Le terminal fonctionnait comme une horloge.
Les annonces résonnaient.
Les roulettes roulaient sur les sols lisses.
Les gens vérifiaient leurs billets, leurs téléphones, l’heure.
Tout était prévisible.
Tout était sous contrôle.
Jusqu’à ce que le chien s’arrête.
En plein milieu d’un pas.
Sans avertissement.
Sans signal.
Juste…
le silence.
Le maître-chien l’a senti immédiatement.
« Doucement… », a-t-il dit doucement.
Mais le chien n’a pas répondu.
Sa posture a changé.
Tendue.
Concentrée.
En alerte.
Les yeux scrutant les lieux.
Puis se fixant.
Dans une seule direction.
Un garçon.
Debout dans la file.
Seul.
Petit.
Calme.
Trop calme.
Le chien fit un pas en avant.
La laisse se tendit.
« Reste en place », dit le maître-chien.
Mais le chien n’écouta pas.
Il s’est déplacé.
Lentement.
Délibérément.
Jusqu’à se retrouver juste devant le garçon.
Le bloquant.
La file derrière eux s’est arrêtée.
Les passagers se sont agités.
Irrités au début.
Puis curieux.
Puis silencieux.
« Monsieur », a dit l’agent de sécurité en s’interposant, « veuillez vous mettre sur le côté. »
Le garçon n’a pas protesté.
Il ne posa pas de questions.
Il se contenta d’acquiescer.
Comme s’il s’y attendait.
Ce fut le premier signe.
La poigne du maître-chien se resserra.
« Qu’y a-t-il dans ce sac ? », demanda-t-il.

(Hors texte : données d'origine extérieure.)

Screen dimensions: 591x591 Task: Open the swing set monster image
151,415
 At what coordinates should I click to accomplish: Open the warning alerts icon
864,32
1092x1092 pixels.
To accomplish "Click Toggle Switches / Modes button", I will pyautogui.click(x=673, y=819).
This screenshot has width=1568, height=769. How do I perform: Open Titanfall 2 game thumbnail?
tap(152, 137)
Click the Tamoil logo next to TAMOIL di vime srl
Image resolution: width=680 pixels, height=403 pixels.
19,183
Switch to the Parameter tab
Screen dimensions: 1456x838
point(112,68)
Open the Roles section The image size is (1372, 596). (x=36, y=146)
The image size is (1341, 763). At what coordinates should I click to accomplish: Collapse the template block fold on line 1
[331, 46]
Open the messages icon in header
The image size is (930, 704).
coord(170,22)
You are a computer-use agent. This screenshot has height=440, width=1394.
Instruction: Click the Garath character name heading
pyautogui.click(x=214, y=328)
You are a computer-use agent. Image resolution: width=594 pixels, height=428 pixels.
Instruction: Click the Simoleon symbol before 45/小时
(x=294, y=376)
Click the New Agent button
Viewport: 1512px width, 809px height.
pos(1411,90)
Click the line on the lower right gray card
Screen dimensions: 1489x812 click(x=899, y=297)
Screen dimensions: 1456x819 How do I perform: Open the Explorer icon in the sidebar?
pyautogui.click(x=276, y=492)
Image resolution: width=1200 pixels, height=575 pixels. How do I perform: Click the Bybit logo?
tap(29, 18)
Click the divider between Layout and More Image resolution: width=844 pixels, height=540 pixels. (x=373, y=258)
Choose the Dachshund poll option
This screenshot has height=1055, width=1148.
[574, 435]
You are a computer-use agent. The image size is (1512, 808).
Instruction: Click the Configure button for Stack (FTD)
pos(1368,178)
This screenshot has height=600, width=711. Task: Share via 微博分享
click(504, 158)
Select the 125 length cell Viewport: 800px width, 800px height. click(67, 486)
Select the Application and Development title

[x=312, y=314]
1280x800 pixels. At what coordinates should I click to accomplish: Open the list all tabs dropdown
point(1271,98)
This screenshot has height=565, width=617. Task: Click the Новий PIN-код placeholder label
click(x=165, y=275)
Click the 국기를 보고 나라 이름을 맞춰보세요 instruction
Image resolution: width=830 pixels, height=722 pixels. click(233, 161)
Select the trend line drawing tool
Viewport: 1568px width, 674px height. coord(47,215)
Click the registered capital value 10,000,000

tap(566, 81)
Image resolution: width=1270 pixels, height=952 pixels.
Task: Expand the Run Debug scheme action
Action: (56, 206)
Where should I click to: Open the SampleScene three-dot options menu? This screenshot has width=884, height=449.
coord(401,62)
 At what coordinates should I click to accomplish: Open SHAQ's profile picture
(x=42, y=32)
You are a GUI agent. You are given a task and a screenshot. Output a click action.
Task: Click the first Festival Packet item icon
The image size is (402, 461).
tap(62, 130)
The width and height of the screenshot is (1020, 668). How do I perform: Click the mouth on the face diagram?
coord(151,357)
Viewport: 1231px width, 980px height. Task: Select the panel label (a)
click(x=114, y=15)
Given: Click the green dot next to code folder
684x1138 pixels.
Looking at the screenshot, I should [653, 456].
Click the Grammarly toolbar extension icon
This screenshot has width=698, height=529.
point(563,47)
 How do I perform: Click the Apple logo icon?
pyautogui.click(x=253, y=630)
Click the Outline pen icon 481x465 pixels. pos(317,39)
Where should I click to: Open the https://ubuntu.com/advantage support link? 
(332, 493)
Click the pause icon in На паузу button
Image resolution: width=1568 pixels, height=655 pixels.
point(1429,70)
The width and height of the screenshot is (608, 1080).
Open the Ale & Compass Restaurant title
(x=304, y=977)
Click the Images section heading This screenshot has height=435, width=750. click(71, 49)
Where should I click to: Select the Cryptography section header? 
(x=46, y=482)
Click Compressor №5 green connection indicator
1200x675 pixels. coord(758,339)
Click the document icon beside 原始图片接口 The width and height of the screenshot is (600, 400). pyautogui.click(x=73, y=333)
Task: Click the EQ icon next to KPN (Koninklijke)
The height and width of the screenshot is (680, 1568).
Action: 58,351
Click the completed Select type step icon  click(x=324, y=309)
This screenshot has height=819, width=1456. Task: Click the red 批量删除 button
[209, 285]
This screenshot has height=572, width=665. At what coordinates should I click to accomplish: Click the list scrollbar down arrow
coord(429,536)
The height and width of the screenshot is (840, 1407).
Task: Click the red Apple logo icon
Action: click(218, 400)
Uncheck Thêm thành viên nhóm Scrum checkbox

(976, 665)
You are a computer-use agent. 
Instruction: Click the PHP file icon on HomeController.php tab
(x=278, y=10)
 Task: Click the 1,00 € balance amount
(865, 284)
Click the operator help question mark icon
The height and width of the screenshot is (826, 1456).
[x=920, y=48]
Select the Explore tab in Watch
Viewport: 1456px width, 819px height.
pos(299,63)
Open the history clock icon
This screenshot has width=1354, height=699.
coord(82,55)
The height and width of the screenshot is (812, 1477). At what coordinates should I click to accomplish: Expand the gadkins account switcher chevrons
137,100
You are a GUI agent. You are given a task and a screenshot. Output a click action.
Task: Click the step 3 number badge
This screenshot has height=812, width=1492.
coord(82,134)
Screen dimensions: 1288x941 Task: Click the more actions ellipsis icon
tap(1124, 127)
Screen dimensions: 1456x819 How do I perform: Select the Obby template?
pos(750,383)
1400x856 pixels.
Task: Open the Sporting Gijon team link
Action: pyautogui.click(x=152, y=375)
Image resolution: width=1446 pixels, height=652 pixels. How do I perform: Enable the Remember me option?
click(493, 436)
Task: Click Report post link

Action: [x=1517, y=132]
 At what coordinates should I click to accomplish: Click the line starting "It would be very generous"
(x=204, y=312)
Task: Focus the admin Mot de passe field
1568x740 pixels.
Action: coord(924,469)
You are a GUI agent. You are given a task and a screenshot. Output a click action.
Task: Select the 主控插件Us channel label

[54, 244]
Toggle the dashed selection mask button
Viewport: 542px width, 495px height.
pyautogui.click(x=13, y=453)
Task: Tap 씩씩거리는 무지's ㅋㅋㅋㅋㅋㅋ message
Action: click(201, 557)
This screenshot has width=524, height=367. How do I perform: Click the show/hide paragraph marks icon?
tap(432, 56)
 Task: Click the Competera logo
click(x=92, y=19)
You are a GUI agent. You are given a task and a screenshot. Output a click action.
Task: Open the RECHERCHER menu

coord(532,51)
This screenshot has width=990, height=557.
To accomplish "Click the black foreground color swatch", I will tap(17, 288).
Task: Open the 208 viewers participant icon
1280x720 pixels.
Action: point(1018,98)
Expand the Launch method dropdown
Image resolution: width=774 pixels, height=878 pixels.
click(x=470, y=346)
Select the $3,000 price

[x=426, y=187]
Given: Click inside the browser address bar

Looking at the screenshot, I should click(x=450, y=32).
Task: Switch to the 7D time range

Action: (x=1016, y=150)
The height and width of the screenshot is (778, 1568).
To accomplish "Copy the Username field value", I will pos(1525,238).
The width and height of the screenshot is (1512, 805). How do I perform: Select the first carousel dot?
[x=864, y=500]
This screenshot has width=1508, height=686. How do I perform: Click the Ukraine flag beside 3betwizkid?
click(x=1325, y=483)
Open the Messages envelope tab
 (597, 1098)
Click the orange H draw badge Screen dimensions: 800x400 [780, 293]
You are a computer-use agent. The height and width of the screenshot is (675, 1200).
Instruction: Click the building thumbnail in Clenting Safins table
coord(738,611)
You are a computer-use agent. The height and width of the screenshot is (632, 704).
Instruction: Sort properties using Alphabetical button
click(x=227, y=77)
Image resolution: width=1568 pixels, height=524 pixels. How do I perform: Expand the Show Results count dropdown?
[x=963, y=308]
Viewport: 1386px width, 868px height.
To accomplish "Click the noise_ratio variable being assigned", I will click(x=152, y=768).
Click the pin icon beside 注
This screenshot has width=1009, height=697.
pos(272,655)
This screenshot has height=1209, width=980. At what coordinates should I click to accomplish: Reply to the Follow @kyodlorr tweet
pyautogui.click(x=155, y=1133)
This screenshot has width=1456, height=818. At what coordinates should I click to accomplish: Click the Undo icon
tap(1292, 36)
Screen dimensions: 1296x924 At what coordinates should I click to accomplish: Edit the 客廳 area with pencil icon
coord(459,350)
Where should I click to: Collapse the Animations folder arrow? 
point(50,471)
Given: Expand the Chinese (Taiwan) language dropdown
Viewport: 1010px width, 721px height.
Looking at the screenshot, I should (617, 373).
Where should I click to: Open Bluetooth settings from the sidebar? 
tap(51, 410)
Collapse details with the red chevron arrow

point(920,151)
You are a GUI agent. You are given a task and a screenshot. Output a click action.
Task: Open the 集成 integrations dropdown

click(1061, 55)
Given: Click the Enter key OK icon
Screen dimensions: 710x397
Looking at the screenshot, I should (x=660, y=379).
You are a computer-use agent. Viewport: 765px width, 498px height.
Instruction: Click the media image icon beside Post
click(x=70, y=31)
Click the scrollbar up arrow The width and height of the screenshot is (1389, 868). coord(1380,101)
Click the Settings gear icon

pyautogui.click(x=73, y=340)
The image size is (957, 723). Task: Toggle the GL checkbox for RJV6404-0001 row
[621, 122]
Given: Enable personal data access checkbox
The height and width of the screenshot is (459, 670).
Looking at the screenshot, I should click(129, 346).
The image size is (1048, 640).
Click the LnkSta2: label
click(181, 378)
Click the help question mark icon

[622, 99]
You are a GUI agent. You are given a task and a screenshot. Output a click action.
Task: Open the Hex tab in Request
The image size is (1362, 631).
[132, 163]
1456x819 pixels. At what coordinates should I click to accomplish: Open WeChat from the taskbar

Le garçon baissa les yeux.
Puis les releva.
« Je ne sais pas », répondit-il.
Trop vite.
D’un ton trop neutre.
Le chien grogna.
Doucement.
Maîtrisé.
Pas d’agressivité.
Un avertissement.
« Ouvre-le », dit l’agent.
Le garçon hésita.
Juste une seconde.
Puis il retira lentement le sac à dos.
Il le posa sur la table.
Les mains tremblaient maintenant.
La fermeture éclair s’ouvrit.
Molle.
Trop molle.
Le policier se pencha.
Il regarda à l’intérieur…
et se figea.
Son expression changea d’un coup.
Aiguë.
Concentrée.
Anormal.
« … Qui a préparé ça ? » demanda-t-il.
Pas de réponse.
Le deuxième policier s’approcha.
« Qu’est-ce que c’est ? »
Toujours pas de réponse.
Juste le silence.
Puis…
le chien bougea à nouveau.
Pas vers le sac.
Au-delà.
Il tournait en rond.
Agité.
Comme si quelque chose clochait.
« Fouillez-le », dit le maître-chien.
L’agent regarda à nouveau le garçon.
Il le regarda vraiment.
Ses vêtements.
Ses mains.
Son visage.
Quelque chose clochait.
« Videz vos poches », dit-il.
Le garçon hésita.
Plus longtemps cette fois.
Puis il plongea la main dans sa veste.
Il en sortit quelque chose.
Petit.
En métal.
Vieux.
L’agent le prit.
Le retourna.
Il le reconnut immédiatement.
« … c’est une clé de bagage », dit-il lentement.
Le maître-chien fronça les sourcils.
« Et alors ? »
La voix de l’agent s’abaissa.
Basse.
Tendue.
« … accès restreint. »
Le silence s’installa.
Rapidement.
Le garçon recula.
Par instinct.
Par peur.
« Je vous l’ai dit… Je ne l’ai pas mis dans mes bagages… »
Le chien aboya soudainement.
D’un aboiement aigu.
Explosif.
Tout le monde sursauta.
Pas à cause du garçon.
À cause d’autre chose.
Le maître-chien se retourna.
Il suivit le regard du chien.
Vers la paroi vitrée.
Vers la piste.
Où…
un véhicule de service venait de s’arrêter.
À l’impropre.
Le moteur tournait encore.
Le conducteur était toujours à l’intérieur.
Il observait.
La voix de l’officier retentit, couvrant tout le reste.
« Verrouillez la porte. »
Immédiatement.
Sans hésitation.
Les passagers se figèrent.
Perplexes.
Le garçon ne bougea pas.
Il ne dit rien.
Car à présent…
il comprenait.
Il n’était pas la cible.
C’est lui qui a détourné l’attention.